Selon une étude publiée début mai par la chercheuse Nechumi Yaffe, de l’Université de Tel Aviv, elle-même issue de la communauté ultra-orthodoxe, environ 50 % des Haredim souhaitent s’intégrer à la société israélienne : rejoindre le marché du travail, étudier à l’université, et beaucoup seraient même prêts à servir dans l’armée. Mais leur ignorance des connaissances de base, combinée à une forte pression sociale, les en empêchent.

Des Juifs ultra-orthodoxes bloquant une rue pendant une manifestation contre l’obligation du service militaire aux abords de la ville de Bnei Brak, le 9 février 2022. (Crédit : Flash90/Dossier)

« Nous voulons leur tendre la main pour les aider à s’intégrer », commente Naor Narkis qui juge ce chiffre encourageant.

Grâce à une levée de fonds, Hozrim BeTvuna a pu acheter et distribuer environ 2 500 téléphones portables à des jeunes haredim – des outils simples mais puissants dans des milieux où l’accès à Internet est restreint.

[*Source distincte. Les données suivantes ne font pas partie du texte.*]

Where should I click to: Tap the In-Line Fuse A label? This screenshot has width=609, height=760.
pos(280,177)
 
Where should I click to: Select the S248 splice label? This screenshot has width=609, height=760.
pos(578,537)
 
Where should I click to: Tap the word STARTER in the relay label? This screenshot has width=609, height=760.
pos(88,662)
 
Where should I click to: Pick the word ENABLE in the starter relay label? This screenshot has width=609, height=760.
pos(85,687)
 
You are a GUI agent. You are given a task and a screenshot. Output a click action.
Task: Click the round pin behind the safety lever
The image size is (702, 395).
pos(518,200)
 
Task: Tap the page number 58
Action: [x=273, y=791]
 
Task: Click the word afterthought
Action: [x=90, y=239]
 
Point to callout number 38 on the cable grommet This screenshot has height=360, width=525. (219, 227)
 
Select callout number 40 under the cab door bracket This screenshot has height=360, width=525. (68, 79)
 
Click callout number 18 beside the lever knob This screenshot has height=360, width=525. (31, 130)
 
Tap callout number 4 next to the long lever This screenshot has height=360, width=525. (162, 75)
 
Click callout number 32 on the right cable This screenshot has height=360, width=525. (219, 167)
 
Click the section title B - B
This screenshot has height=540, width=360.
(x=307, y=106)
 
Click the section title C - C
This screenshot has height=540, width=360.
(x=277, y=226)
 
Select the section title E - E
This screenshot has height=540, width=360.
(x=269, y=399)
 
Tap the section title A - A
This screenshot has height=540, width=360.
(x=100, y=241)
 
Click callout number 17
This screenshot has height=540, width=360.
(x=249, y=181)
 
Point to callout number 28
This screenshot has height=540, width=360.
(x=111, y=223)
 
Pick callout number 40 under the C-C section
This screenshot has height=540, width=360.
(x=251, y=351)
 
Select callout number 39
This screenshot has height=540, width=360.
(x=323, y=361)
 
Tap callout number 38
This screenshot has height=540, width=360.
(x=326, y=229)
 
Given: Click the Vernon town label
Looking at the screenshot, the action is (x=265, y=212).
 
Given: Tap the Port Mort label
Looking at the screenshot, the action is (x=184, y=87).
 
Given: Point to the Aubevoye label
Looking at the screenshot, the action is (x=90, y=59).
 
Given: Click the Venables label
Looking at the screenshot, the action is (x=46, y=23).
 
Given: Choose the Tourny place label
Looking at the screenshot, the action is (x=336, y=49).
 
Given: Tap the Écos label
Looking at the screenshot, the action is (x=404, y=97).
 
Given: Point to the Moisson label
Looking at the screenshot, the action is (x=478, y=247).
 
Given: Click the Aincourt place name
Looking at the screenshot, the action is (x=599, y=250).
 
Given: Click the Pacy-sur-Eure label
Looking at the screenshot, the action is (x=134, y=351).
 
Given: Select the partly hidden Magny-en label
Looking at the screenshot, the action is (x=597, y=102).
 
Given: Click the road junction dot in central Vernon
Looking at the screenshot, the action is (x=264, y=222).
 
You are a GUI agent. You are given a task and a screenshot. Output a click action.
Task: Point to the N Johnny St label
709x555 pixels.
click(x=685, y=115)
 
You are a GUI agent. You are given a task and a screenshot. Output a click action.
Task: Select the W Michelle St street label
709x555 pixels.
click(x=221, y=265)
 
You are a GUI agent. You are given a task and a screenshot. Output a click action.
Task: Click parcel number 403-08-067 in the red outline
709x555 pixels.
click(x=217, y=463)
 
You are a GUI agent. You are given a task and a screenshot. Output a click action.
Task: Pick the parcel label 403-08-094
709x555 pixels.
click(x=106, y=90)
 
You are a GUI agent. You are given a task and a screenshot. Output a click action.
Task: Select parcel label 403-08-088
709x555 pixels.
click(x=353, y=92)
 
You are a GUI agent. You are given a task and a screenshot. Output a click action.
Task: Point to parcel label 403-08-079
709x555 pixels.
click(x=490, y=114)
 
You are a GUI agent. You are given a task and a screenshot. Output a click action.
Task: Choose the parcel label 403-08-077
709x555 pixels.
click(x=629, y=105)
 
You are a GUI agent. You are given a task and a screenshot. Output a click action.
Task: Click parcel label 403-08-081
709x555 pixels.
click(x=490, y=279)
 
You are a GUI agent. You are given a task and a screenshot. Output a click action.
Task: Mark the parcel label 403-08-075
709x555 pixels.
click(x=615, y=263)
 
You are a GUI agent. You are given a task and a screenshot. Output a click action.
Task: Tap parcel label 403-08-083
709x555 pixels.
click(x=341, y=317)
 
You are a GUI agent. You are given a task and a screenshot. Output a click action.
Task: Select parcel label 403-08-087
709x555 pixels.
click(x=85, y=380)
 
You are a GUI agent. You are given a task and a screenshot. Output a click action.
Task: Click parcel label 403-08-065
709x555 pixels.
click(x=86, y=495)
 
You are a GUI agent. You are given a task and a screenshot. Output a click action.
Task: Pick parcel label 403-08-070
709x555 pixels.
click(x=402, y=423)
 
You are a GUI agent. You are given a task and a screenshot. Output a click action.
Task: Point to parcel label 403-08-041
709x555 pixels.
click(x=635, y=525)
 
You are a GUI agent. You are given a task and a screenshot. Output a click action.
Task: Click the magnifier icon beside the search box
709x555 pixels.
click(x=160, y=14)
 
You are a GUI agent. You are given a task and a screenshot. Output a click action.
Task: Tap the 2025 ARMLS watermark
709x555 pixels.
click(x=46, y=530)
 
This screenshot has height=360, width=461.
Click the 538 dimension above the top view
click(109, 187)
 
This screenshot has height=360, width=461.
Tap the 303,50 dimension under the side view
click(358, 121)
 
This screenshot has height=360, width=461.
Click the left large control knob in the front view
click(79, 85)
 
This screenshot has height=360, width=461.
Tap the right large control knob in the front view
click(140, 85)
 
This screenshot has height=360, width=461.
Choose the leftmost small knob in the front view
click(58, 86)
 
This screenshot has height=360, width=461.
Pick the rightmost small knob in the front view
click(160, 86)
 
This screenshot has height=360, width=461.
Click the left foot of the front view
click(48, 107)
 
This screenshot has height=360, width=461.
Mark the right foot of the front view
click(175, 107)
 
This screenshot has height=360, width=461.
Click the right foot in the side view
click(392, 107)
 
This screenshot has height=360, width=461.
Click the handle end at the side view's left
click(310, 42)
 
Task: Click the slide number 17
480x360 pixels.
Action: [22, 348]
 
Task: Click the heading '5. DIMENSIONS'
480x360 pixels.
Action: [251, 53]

Sur sa chaîne YouTube, il diffuse des contenus inspirés de la Haskala (« éducation »), courant juif des 18e et 19e siècles influencé par les Lumières : vidéos pédagogiques sur la théorie de l’évolution de Darwin, mais aussi conseils pratiques pour aller à un entretien d’embauche ou pour éviter un mariage arrangé…

En responsable marketing aguerri, Naor Narkis s’appuie sur les principaux réseaux sociaux prisés par la jeune génération – TikTok, Instagram, X et Facebook – et tente d’élargir son audience en multipliant les interventions sur les plateaux télé.

Des efforts qui portent leurs fruits, dit-il, graphiques à l’appui. Certaines vidéos frôlent le million de vues.

« Je reçois chaque jour des dizaines de messages de jeunes Haredim de tout le pays qui demandent des conseils », poursuit-il.

A LIRE : Un rabbin prévoit de créer un parti en faveur de l’enrôlement et de l’éducation laïque des Haredim

À ceux qui l’accusent de vouloir détruire la société ultra-orthodoxe – voire d’antisémitisme – Naor Narkis rétorque qu’il respecte les convictions de chacun mais souhaite offrir une « alternative » à ceux qui aspirent à un autre mode de vie.

« Nous n’essayons pas de changer leur foi mais voulons les inciter à faire leurs propres choix. »

Désireux d’élargir le débat sur la place de la religion dans la société, il envisage désormais de se lancer en politique et de se présenter sous la bannière du parti « Les Démocrates » aux élections législatives de 2026.

Sam Sokol a contribué à cet article.